A template for the future
The researchers say that in finding further solutions to the Earth’s climate crisis it is important that the scientific community bridges disciplines and moves past incremental reductions in emissions. Rather, the researchers emphasize the importance of realistic solutions that scale.
“This was an interdisciplinary team with expertise from ecosystems sciences, climate modeling and atmospheric sciences and economics,” said Georgescu, who acknowledged this research was a culmination of eight years of modeling work and collaboration. “To truly address sustainability concerns, you need the expert skills of a spectrum of domains. As academics, we should remember economics drives people’s decisions on the ground. It is vitally important to find the circumstances when these decisions are also aligned with desirable environmental outcomes.”
This is a really well written press release. It all sounds so possible.
The first matter is the reality check. The assessments, analysis, evaluations, etc, are terms that make good cover for what are really assumptions. The assumptions may be well founded in a reality of the moment, but they roll into the model as assumptions. Maybe right, close, way off or wrong. There are a lot of them in comprehensive modeling.
That leads to modeling’s prime problem. In engineering there is the matter of accumulative tolerance, that when lots of fittings of parts are required, they can bedevil the most elegant and absolutely perfect design.

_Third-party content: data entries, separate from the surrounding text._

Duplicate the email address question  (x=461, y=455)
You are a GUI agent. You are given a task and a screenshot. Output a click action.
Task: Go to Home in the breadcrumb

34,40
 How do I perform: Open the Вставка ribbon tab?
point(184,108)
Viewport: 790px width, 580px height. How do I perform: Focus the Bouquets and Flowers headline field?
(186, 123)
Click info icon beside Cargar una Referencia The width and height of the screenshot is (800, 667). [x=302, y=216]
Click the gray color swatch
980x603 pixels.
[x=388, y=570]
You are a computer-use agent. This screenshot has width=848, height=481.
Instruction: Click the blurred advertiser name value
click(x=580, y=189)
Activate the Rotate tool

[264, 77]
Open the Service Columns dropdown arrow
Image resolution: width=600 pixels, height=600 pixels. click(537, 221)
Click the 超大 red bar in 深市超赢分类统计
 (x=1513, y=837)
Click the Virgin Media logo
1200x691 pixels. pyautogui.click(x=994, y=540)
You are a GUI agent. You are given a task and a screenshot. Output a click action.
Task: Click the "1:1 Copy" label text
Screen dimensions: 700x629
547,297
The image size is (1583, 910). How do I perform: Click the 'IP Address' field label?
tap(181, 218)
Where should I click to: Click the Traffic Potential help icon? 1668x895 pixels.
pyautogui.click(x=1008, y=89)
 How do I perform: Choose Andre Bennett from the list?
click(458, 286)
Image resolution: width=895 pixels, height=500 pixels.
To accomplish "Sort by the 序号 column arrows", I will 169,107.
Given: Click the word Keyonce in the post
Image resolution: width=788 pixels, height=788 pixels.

Tolerances are a range of sizing that when parts fit together such that the range of sizing within the tolerances are when fitted can construct units that are perfect all the way to units that are completely unusable. Most units turn out mediocre. Major manufacturers have invested for decades to understand, plan for, correct for and minimize the accumulative tolerance problem. Its an immense undertaking and hugely expensive to correct when a miss or failure occurs. The more complex the unit the more risk and demand for extensive testing. Its the kind of thing that drives executives to early retirement.
Modeling has the same kind of problem with assumptions, in lieu of parts, and another one as well.
Handling assumptions is done principally with math and algorithms. Here too that bugaboo of accumulative tolerance comes into play. Even more variability is possible and small variances from the most likely probability can vastly alter the result. Meanwhile the ‘most likely probability’ is dynamic and will surely change over time.
The last matter is the consequences. The models put a fine face on the most narrow of outcomes. What they don’t do is illuminate the indirect consequences. That is up to the experience and prescience of decision makers of capital, or more frightening, political or special interests. Capitalists will worry about the risks, politicians and special interests will worry for public perception and getting their cut.
Modeling has come a long way. But the need for lots, maybe hundreds of assumption sets, is still overlooked along with the need for dozens of programs to run the model.
There are some models working pretty well.
Weather forecasts use models and they’re getting pretty good. The closer to an event, the better. The rain earlier this week was only about double the forecast and ran about half again beyond the forecasted time. Meteorologists have been working at model building for only a few decades.